── Document section ──

Byline: Matthew Russell Lee of Inner City Press at the UN

UNITED NATIONS, March 2 -- While some predict Security Council resolution in March on sending UN peacekeepers to Chad, the Council's president for February, Slovakian Ambassador Peter Burian, on Feb. 28 told Inner City Press that it is unlikely that "anything can happen in Chad until summertime." The obstacles include Chadian president Deby's now-stated opposition to peacekeepers (he would prefer a "civilian" presence).

            On March 2, the incoming president of the Security Council, South African Ambassador Dumisani Kumalo said that Darfur, Chad and Central African Republic only in the footnotes of this month's Council agenda, that the Department of Peacekeeping Operations has said that even a civilian force would need protection, and that discussions continue. Video here. Inner City Press also asked when to expect UN envoy Joaquim Chissano to brief the Council about Uganda's Lord's Resistance Army. Outgoing Council president Burian raised to the issue to Amb. Kumalo during their bilateral meeting of transition.

            A less studied response to Inner City Press' questions, on March 1, Sudan's Ambassador to the UN told Inner City Press that he, too, doubts that Chad will let in the force the UN would like to send. "We are the same people," he said, saying that one of Deby's sons is named Omar, after Sudan's president Omar al Bashir.

───
── Data extracts ──

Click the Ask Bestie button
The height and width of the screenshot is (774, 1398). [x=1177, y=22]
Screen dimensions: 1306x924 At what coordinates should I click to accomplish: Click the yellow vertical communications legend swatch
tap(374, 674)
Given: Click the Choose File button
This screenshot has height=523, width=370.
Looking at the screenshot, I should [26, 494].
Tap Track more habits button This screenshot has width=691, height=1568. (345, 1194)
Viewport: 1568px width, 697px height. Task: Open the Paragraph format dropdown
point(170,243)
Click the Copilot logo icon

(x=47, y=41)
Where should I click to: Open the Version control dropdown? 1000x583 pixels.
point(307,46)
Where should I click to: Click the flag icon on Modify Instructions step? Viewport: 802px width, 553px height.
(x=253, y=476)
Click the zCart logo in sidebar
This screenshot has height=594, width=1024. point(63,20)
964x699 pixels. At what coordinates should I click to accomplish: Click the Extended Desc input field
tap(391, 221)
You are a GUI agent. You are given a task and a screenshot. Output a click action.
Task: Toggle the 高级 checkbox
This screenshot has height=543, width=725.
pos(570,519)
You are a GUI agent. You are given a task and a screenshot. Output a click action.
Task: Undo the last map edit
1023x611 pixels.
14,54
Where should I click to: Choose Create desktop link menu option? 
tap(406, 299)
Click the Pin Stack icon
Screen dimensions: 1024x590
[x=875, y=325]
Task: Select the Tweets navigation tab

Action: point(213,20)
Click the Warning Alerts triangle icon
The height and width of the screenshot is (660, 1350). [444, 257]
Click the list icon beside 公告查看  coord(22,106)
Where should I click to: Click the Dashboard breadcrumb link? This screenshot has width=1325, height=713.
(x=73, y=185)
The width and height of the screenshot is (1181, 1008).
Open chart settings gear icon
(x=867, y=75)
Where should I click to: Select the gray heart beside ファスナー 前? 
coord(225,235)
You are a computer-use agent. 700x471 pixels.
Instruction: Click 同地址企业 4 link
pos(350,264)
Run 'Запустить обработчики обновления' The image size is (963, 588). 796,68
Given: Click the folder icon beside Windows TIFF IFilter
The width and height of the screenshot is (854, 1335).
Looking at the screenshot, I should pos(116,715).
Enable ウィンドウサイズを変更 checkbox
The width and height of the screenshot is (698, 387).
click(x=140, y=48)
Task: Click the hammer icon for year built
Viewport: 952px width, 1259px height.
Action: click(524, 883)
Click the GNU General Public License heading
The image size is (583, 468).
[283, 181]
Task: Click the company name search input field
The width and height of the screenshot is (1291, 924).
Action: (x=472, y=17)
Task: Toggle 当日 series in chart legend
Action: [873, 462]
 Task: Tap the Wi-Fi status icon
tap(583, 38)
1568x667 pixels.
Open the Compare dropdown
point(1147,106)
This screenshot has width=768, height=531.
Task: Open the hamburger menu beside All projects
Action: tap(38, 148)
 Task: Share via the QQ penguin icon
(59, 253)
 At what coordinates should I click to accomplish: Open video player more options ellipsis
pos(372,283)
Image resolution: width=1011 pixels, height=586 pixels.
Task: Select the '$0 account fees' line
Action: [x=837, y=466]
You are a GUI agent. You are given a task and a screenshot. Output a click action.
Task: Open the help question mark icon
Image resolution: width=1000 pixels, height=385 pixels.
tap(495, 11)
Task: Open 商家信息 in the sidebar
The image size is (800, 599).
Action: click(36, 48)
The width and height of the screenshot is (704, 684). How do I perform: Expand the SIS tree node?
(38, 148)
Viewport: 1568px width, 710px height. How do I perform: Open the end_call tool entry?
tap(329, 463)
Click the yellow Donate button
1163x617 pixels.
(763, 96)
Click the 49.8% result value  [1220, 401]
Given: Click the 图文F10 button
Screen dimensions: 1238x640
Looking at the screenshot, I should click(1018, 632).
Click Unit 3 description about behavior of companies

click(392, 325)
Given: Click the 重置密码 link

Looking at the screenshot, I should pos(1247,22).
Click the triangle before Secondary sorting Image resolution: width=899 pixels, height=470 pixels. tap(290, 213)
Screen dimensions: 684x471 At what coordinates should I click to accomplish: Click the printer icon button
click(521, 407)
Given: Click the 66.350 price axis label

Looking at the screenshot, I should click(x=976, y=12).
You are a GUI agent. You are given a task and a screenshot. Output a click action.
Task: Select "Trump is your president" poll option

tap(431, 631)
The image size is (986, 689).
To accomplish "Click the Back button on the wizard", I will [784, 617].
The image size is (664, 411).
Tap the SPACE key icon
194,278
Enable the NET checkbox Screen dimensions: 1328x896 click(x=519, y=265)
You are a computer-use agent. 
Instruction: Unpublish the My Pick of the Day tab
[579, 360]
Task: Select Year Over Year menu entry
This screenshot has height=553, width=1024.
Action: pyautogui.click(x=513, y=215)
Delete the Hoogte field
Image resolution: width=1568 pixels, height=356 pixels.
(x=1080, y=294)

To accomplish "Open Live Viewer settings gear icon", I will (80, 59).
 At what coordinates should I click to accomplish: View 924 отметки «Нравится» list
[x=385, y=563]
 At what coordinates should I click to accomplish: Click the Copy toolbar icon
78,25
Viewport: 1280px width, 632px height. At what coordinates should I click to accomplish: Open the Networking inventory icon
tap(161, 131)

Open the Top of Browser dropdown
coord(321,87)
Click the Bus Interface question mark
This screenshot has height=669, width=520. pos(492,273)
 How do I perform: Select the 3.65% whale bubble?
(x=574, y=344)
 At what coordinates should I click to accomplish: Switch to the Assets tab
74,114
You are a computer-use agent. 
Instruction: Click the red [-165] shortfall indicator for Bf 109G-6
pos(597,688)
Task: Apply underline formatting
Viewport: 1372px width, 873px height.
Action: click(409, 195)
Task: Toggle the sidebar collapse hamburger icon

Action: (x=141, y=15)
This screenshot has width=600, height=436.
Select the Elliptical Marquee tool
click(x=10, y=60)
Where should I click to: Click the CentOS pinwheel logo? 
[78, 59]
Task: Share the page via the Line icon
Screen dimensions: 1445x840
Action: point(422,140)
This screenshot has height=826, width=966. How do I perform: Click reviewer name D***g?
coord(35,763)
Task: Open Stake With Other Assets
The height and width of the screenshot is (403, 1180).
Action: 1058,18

───

### Action item
Write the next part of the Inner City Press report on sending UN peacekeepers to Chad, picking up right after its final sentence.

### Exercise output
   Inner City Press asked for his explanation of last year's abortive march by rebels on Chad's capital, ostensibly stopped by France dropping of a bomb next to the rebel column. "France showed too much force," Sudan's Ambassador said, adding that his government has fewer doubts about French troops than UN blue helmets, against whom the Ambassador raised issues of sexual and other abuse.

Mr. Ban at the Lest We Forget - The Triumph Over Slavery event

            It was at an event on slavery -- the opening of the "Lest We Forget - The Triumph Over Slavery" exhibit -- in the UN visitors' entrance on Thursday night that the Sudanese Ambassador made his remarks to Inner City Press. He began be remarking that the commemoration of slavery should be a national holiday in the United States. He continued:

"Chad, they don't like this force. They want a small civilian force here and there, just to make the world community happy they are doing something. Darfur and Chadians are the same people. Idriss Deby [Chad's President], his wife delivered in the medical hospital in Khartoum. His youngest son is named Omar, for Omar al Bashir. His second wife is Sudanese...

"Now the Security Council is considering this resolution. They say they have not money for Darfur, but they want to deploy to Chad and to Somalia. [CAR president] Bozize? There is a reconciliation there, the Libya mediation. There are many problems there and in Chad that have nothing to do with Darfur. Like in our case, it is better to advance the peace process."

            Inner City Press asked about France's dropping of a bomb in Chad to defend the Deby government last year. Who were the rebels? Why did they stop advancing? Had they been told to simply knock on Deby's door -- either related to oil and the World Bank's conditional loans, or to recognizing China and not Taiwan -- and then to back away?

      "The French response was too big, too massive... We prefer the French to the UN troops, the French do not engage in sexual exploitation like the UN peacekeepers do. In Sudan we don't consider the French as destabilizers."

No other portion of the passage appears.